Que vérifier avant de changer d’outil ?

  • Lister ce que vous payez aujourd’hui pour la réservation et pour la carte, séparément.
  • Vérifier si vos réservations viennent d’un canal de découverte ou de clients qui vous connaissent déjà.
  • Contrôler que le plan de salle et les confirmations correspondent à votre organisation de service.
  • Vérifier quelles langues sont réellement servies au client, et non seulement annoncées.
  • Regarder qui porte l’information allergènes et comment elle se met à jour.
  • Demander les conditions de sortie et la récupération des données avant de souscrire.

Où se situe SimplyRestau dans cette comparaison ?

SimplyRestau part de la carte digitale et ajoute la réservation en module, là où un logiciel de réservation part des couverts. Pour un établissement dont le besoin premier est de publier une carte à jour, traduite et documentée, puis d’organiser les réservations qu’il obtient déjà, ce sens de lecture correspond mieux à l’usage.
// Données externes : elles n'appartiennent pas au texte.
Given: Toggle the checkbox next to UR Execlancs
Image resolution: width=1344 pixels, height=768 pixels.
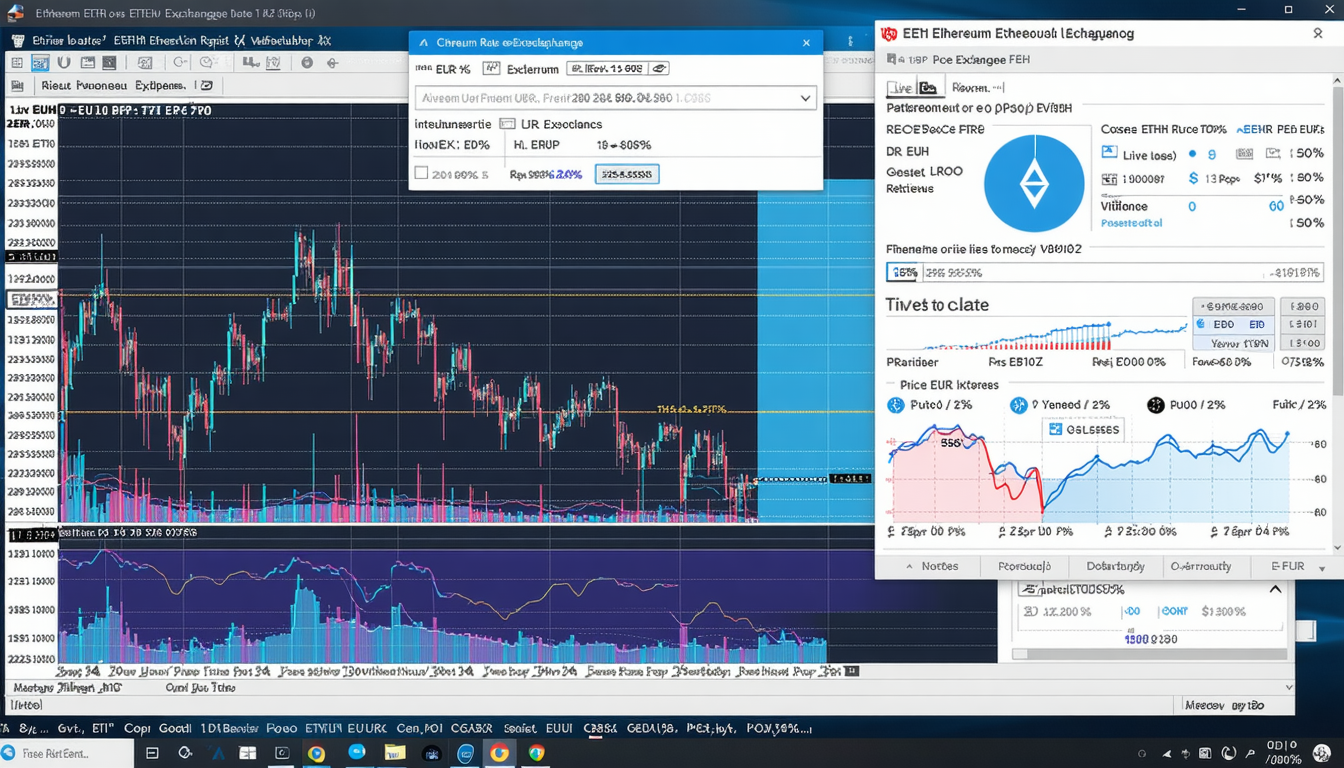Looking at the screenshot, I should pyautogui.click(x=506, y=124).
Il ne prétend pas apporter une clientèle nouvelle : ce n’est pas un annuaire de découverte. Le détail des fonctions figure sur la page Fonctionnalités, et les options de réservation directe sont comparées dans le guide réservation de restaurant sans commission.

Questions fréquentes

Un logiciel de réservation sans commission suffit-il ?

Il suffit si votre seul besoin est d’organiser les couverts. Si vous devez aussi publier une carte à jour, la traduire ou afficher les allergènes, ce périmètre reste à couvrir par un autre outil, et c’est le total des deux qu’il faut comparer.

Peut-on garder son logiciel de réservation et n’ajouter que la carte ?

Oui. Les deux ne sont pas exclusifs : certains établissements conservent leur outil de réservation et ajoutent une carte digitale à côté. La question devient alors celle du coût cumulé et du nombre d’interfaces à tenir à jour.